Effects of pronase on passive ion permeability of the human red blood cell

Abstract

The effects of pronase fromStreptomyces griseus on sulfate, potassium, sodium, and erythritol permeability of human red blood cells were studied. It was found that the proteolytic enzyme reduces anion permeability, increases cation permeability and has no effect on the nonfacilitated component of the flux of the nonelectrolyte. These findings can be explained on the basis of the fixed charge hypothesis by the assumption that the enzyme exerts its effects by altering the density of positive fixed charges in the membrane. The effects of pronase are qualitatively similar to those of the amino reactive agent, dinitrofluorobenzene (DNFB). Therefore, attempts were made to discover if this similarity is due to alterations of the same membrane sites by the enzyme and the chemical modifier.
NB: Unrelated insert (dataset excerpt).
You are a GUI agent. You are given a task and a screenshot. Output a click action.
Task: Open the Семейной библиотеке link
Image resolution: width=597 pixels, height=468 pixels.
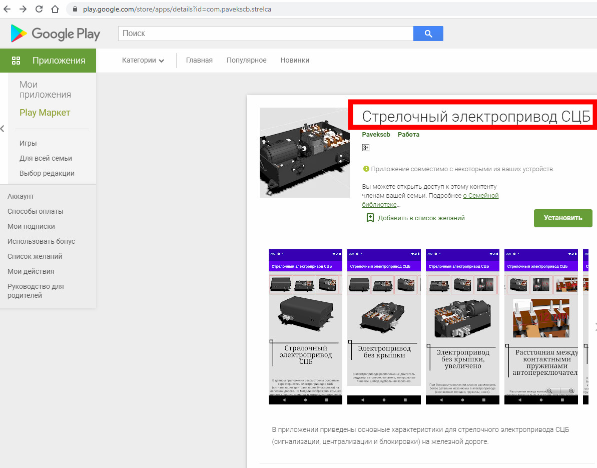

It was found that the effects of pronase and DNFB were not additive. Hence, the enzyme and the amino reactive agent do not seem to act on two independent and parallel channels. A more detailed analysis of the data suggests that DNFB and pronase affect functionally identical sites. Proteolytic enzymes frequently exhibit some esterase activity. However, the amino-N content of lipid extracts of red cell membranes remained virtually unaltered after exposure of the cells to pronase. This finding indicates that the positive charge of the bulk of the lipid amino groups is not involved in the control of passive ion permeability. The carbohydrate amino groups of the red cell membrane are N-acylated and hence cannot contribute to the positive membrane charge. It seems reasonable to conclude that the effects of pronase on ion permeability are primarily due to alterations of the density of charged protein amino groups in the red cell membrane.